BEGIN Records

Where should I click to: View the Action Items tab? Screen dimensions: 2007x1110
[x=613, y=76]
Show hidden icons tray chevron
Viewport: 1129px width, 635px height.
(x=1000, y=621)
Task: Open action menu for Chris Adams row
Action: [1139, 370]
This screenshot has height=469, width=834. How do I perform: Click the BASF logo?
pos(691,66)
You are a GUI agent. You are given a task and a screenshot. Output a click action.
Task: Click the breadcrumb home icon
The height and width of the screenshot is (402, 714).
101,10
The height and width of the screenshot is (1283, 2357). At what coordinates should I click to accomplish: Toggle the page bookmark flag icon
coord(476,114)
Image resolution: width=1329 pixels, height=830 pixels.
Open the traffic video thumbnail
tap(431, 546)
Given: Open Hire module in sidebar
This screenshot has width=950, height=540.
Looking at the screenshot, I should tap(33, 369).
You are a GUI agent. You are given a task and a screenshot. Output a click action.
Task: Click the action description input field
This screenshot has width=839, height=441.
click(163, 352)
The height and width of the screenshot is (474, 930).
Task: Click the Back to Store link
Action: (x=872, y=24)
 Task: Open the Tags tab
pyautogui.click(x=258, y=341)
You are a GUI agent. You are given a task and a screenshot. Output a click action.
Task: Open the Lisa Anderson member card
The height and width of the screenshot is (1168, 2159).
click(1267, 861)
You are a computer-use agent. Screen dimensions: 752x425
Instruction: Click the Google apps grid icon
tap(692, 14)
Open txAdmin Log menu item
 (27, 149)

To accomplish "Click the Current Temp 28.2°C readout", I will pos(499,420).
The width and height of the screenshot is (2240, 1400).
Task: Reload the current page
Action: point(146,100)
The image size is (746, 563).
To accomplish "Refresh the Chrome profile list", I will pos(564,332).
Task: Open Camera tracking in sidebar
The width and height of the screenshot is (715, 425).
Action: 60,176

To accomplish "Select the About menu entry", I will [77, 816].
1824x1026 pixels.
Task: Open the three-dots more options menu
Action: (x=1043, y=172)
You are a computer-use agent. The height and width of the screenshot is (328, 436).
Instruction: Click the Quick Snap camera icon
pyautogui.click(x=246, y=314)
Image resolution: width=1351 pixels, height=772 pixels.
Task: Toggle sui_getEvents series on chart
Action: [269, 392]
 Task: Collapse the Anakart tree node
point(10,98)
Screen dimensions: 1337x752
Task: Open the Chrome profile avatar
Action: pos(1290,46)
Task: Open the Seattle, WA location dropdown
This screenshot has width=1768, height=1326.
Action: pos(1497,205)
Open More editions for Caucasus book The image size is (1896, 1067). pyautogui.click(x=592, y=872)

END Records

* Task to complete
Go through the listing above and find each line containing the string "size"; copy those lines.

* Response to this task
The image size is (746, 563).
Open More editions for Caucasus book The image size is (1896, 1067). pyautogui.click(x=592, y=872)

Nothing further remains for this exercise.